DFRDB Update – September 2024 (Progress)

19 Sep 2024

Yesterday, 17 September 2024, Clinton McKenzie, Herb Ellerbock and I met with Senator Pauline Hanson and her senior advisor Pat Hancock to discuss an amendment to the DFRDB Act and Explanatory Memorandum we had drafted and presented to her.

The amendment to the Act:

1. Ceases the post-commutation reduction of retirement pay and Class C invalidity pay at the end of the period of Life Expectancy and which the reduction was based.

2. Adjusts all DFRDB benefits to a fair level by indexing 100% of those benefits to maintain parity with Average Weekly Earnings from 1976 to 2014.

Our aim was to have the amendment tabled in the Senate as a Private Member’s Bill.

Senator Hanson gave us an hour of her time.

The atmosphere was warm and she showed genuine interest, asking thoughtful questions.

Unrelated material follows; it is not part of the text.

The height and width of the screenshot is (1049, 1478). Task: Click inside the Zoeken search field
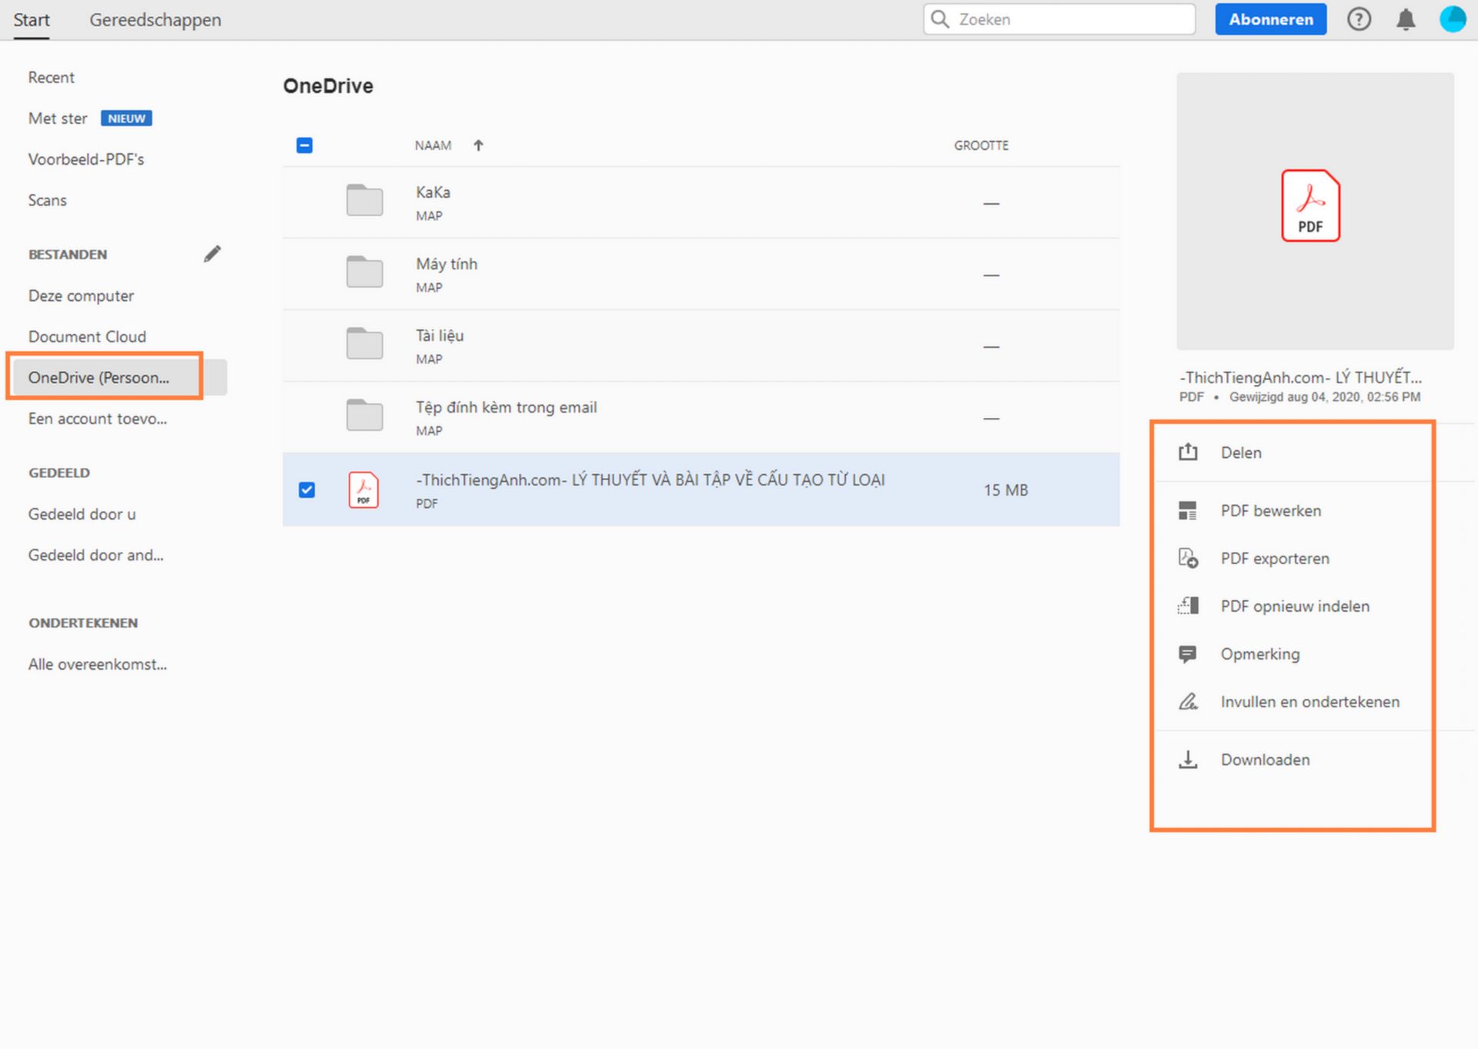click(x=1058, y=19)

That was more time than we have ever been given by any other Senator, Minister, or Member of Parliament over this matter.

Based on our discussion, Senator Hanson said she would study our submission but could see no reason at the moment why she would not be prepared to advance the amendment as a Private Member’s Bill.

However, we are under no illusion. The amendment could be tabled and defeated by the major parties in the Upper House. However, it is the Lower House that controls legislation, and that is another hurdle to be surmounted.

The next step will be for Senator Hanson’s office to seek from the Parliamentary Library any further information which may be relevant, as well as asking the Parliamentary Budget Office to undertake a costing of the amendment.

Once Senator Hanson’s office obtains the necessary details, we will circulate the proposed amendment and Explanatory Memorandum.

Plan B is that Senator Hanson could also arrange for a Senate inquiry into the matter. That would also be a good outcome because it would finally provide a public forum for us to air ALL of the detrimental aspects of the current legislation and the skullduggery that led to those outcomes.

We finally have a way forward and must be united behind it.

The divergent proposal of altering the Life Expectancy tables and concept of a 20-times ‘commutation factor’ are not helpful and must be abandoned.

If the Amendment Bill is debated and voted on in either or both the Senate and the House, we will know who supports ex-servicemen/women and their families.

Some members may think we are entering the political arena here, but we are not. If we want the DFRDB fiasco resolved, we must consider where to place our vote at the next election.